Tuesday, July 7th 2020

NVIDIA GeForce RTX 3070 and RTX 3070 Ti Rumored Specifications Appear

NVIDIA is slowly preparing to launch its next-generation Ampere graphics cards for consumers after we got the A100 GPU for data-centric applications. The Ampere lineup is getting more and more leaks and speculations every day, so we can assume that the launch is near. In the most recent round of rumors, we have some new information about the GPU SKU and memory of the upcoming GeForce RTX 3070 and RTX 3070 Ti. Thanks to Twitter user kopite7kimi, who had multiple confirmed speculations in the past, we have information that GeForce RTX 3070 and RTX 3070 Ti use a GA104 GPU SKU, paired with GDDR6 memory. The cath is that the Ti version of GPU will feature a new GDDR6X memory, which has a higher speed and can reportedly go up to 21 Gbps.

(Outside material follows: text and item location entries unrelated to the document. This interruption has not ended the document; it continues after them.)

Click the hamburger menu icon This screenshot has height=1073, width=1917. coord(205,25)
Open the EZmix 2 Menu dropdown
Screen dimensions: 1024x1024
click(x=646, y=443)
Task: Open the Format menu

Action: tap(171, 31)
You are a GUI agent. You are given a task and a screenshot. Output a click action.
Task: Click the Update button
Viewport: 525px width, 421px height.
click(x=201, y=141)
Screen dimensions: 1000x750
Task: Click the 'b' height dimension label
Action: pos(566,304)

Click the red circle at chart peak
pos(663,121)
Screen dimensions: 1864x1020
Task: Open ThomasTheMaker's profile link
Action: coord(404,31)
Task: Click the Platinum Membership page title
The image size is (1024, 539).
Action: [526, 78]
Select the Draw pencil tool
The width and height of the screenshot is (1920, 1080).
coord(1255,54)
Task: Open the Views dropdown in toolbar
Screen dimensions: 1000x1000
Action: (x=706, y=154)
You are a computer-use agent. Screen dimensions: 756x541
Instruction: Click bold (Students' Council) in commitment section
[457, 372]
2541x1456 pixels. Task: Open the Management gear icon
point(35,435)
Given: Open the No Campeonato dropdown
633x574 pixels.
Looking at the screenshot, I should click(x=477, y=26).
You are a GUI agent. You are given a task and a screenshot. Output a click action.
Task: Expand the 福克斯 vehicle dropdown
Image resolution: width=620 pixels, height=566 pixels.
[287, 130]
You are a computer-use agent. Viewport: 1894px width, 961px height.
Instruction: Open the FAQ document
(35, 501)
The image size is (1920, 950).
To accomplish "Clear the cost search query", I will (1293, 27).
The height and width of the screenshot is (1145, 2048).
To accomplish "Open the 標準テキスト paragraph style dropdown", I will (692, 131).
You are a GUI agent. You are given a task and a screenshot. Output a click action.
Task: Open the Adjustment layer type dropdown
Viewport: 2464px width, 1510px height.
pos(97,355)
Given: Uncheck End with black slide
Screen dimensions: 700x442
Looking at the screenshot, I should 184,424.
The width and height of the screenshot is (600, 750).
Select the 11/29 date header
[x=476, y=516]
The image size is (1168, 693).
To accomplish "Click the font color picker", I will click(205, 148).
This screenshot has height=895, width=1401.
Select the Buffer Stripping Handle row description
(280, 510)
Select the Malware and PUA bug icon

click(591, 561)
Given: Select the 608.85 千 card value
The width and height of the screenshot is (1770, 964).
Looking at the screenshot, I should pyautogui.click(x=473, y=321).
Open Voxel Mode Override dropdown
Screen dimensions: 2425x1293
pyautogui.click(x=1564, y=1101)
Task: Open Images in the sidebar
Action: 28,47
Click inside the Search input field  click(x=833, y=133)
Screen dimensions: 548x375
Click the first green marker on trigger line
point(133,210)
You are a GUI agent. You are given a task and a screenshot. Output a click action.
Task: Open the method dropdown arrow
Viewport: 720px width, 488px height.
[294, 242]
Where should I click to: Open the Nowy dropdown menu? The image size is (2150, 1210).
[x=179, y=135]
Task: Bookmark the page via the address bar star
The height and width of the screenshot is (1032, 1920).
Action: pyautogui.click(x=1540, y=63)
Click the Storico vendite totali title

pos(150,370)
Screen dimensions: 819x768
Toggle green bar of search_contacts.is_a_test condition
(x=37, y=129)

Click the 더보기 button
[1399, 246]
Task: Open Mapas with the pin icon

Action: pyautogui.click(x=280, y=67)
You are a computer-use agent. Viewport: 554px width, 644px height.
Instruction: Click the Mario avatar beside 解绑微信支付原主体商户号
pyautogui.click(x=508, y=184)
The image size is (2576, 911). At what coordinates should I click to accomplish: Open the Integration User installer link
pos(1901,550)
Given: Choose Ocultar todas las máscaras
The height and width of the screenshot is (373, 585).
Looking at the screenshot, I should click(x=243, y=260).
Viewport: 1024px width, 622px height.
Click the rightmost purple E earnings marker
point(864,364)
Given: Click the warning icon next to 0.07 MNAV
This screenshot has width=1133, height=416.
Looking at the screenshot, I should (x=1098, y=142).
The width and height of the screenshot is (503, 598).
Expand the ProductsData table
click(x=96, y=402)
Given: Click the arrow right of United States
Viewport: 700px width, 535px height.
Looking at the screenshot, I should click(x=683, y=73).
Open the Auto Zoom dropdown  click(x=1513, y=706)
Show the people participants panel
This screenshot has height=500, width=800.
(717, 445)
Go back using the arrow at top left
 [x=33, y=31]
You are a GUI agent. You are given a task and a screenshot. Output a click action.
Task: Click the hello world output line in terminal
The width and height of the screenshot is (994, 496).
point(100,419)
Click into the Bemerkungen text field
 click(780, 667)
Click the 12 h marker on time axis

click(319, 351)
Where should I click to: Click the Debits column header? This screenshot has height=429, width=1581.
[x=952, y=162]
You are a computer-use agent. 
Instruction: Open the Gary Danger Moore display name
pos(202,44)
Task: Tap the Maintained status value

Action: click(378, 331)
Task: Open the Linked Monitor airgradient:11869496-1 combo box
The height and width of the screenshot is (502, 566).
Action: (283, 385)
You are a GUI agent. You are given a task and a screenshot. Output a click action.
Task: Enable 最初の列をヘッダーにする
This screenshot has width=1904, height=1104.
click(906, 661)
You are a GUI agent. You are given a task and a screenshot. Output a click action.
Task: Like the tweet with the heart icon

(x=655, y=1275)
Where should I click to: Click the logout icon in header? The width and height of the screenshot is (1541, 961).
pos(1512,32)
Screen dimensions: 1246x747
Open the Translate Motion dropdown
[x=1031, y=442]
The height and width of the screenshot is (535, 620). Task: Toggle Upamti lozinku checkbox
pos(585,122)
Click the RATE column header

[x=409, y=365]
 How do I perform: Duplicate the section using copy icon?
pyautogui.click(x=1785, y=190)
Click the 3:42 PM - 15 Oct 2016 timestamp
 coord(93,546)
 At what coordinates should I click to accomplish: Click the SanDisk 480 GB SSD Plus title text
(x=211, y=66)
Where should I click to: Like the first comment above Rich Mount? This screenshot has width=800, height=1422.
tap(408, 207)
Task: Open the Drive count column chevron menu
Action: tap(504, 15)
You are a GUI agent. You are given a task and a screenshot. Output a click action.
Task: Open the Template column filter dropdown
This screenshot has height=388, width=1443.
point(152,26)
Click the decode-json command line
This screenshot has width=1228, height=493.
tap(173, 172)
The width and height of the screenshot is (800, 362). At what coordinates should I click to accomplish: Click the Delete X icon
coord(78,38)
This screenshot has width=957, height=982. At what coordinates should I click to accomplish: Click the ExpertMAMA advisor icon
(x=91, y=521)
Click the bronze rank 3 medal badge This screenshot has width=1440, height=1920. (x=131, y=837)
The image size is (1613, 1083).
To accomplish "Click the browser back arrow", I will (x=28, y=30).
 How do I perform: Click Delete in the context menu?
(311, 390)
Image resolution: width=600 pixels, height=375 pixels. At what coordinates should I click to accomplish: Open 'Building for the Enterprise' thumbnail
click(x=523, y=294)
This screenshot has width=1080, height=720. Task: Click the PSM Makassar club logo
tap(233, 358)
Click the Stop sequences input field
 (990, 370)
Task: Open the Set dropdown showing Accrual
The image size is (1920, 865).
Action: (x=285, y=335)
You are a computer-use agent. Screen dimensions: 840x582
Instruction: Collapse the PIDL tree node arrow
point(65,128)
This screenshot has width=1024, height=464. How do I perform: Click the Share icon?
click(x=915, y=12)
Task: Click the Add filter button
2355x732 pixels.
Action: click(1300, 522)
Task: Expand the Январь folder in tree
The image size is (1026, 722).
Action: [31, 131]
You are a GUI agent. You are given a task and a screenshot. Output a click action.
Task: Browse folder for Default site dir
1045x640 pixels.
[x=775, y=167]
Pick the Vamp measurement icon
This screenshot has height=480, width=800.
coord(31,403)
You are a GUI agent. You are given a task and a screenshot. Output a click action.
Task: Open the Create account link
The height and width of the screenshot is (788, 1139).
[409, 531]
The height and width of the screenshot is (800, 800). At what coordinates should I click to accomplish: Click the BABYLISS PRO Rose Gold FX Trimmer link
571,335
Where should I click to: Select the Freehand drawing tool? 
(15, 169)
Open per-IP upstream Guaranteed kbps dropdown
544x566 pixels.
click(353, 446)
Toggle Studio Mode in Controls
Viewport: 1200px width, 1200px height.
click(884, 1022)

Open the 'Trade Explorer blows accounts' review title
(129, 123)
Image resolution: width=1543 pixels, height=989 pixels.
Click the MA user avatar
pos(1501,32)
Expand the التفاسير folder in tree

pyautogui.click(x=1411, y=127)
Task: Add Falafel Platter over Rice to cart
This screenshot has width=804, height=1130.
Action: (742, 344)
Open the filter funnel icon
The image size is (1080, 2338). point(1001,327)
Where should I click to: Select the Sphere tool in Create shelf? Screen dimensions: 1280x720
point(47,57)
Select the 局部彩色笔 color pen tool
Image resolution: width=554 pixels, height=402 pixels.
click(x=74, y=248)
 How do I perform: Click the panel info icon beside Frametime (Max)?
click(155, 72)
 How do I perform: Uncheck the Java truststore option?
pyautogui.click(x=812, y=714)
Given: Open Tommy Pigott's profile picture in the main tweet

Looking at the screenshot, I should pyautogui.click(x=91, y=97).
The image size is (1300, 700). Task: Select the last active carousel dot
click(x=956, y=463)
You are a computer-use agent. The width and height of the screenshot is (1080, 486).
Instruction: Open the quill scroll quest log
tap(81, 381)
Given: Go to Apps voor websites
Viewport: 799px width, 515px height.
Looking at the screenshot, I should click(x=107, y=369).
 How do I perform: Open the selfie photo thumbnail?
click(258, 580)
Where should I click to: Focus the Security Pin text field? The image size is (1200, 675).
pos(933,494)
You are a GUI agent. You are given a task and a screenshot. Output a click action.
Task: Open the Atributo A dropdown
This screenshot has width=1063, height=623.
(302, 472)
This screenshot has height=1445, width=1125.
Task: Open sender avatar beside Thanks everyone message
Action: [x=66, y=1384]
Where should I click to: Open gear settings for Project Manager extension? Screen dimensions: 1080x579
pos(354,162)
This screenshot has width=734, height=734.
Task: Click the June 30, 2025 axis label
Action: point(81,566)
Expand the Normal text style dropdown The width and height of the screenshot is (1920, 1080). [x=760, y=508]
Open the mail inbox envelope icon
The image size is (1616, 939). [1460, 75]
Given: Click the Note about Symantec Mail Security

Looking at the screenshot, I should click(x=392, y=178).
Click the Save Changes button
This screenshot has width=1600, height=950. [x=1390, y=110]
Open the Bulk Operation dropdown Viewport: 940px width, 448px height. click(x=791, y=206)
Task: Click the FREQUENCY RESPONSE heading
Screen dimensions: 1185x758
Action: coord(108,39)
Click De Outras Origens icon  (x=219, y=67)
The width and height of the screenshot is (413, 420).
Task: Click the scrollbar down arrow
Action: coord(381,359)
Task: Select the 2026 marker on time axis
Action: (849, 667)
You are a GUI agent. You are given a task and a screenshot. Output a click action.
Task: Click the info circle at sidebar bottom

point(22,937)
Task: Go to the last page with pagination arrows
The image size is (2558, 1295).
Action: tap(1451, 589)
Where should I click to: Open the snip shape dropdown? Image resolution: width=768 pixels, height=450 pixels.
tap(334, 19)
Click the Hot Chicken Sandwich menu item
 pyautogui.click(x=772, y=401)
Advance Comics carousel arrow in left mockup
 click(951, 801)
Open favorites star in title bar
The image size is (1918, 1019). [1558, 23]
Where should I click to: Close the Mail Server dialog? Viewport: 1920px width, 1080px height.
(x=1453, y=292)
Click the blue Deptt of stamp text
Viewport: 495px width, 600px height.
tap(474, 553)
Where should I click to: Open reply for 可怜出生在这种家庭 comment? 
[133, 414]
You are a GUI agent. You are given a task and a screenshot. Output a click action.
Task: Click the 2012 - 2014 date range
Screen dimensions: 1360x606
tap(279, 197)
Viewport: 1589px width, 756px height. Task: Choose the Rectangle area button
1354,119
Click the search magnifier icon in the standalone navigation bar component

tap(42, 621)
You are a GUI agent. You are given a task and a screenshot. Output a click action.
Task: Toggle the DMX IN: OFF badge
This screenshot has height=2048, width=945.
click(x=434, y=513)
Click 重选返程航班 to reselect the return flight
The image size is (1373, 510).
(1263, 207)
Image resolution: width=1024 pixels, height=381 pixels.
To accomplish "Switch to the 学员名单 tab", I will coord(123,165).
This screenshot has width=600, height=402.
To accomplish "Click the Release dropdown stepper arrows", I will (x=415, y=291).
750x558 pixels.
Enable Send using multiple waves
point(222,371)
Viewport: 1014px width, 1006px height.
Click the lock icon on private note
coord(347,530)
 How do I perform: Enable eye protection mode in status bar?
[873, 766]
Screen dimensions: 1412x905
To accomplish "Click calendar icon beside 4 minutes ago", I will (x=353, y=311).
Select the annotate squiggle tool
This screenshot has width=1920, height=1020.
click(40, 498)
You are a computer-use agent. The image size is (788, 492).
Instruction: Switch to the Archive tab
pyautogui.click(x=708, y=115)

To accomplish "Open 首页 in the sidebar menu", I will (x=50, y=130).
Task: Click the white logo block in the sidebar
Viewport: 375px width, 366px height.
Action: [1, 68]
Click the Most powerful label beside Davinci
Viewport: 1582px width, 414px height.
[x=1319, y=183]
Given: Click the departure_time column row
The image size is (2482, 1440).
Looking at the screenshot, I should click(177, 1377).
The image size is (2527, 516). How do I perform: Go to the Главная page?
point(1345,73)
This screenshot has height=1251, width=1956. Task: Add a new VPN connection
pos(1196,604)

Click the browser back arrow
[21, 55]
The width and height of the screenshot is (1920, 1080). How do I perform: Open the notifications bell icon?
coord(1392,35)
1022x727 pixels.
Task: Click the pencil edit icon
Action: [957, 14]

The regular RTX 3070 is supposed to have 2944 CUDA cores on GA104-400 GPU die, while its bigger brother RTX 3070 Ti is designed with 3072 CUDA cores on GA104-300 die. Paired with new technologies that Ampere architecture brings, with a new GDDR6X memory, the GPUs are set to be very good performers. It is estimated that both of the cards would reach a memory bandwidth of 512 GB/s. So far that is all we have. NVIDIA is reportedly in Design Validation Test (DVT) phase with these cards and is preparing for mass production in August. Following those events is the official launch which should happen before the end of this year, with some speculations indicating that it is in September.
Sources: VideoCardz, TweakTown, kopite7kimi (Twitter)
Add your own comment

104 Comments on NVIDIA GeForce RTX 3070 and RTX 3070 Ti Rumored Specifications Appear

#51
BoboOOZ
Well Moore's Law is Dead had talked a few months ago about an engineering sample that was tested with 21GHz memory and clocked close to 2.5 GHz.
We'll just have to see which is the 3070 and which is the 3080, and that's what's all over the place in the latest rumors. But maybe that's because it's not decided yet if, as usual, it depends on the competition and the pricing is left to the last minute.
Posted on Reply
#54
ARF
EarthDog
Why is that good news... if this is true...

I want these in 4Q...
Well, Nvidia's CEO was right :)
The gamers hoping, wishing, and praying for a new generation of GeForce cards to arrive this week got some bad news from the company’s CEO during a Computex press briefing: The hardware won’t show up for a “long time.”
Nvidia CEO: No next-gen GeForce GPUs for a 'long time,' but G-Sync BFGDs are coming soon
www.pcworld.com/article/3278095/no-geforce-gpus-g-sync-bfgds-nvidia.html


At that time I said don't expect RTX 3000 before H2 2020, most likely H1 2021.
Posted on Reply
#55
RandallFlagg
medi01
Say, if stuff is to be released for CP2077, shouldn't RDNA2 cards be in full swing AIB production already? Yet, there have been no leaks so far.

Is it me or the gap between 3070Ti and 3080 is rather large?


This makes no sense. You get faster cycles (higher clocks) you don't miraculously get circuits that are capable of doing something in 1 cycle if it took 2.
Faster transistor switching is not the same as higher clocks. And faster transistor switching does translate into potentially faster completion of instructions.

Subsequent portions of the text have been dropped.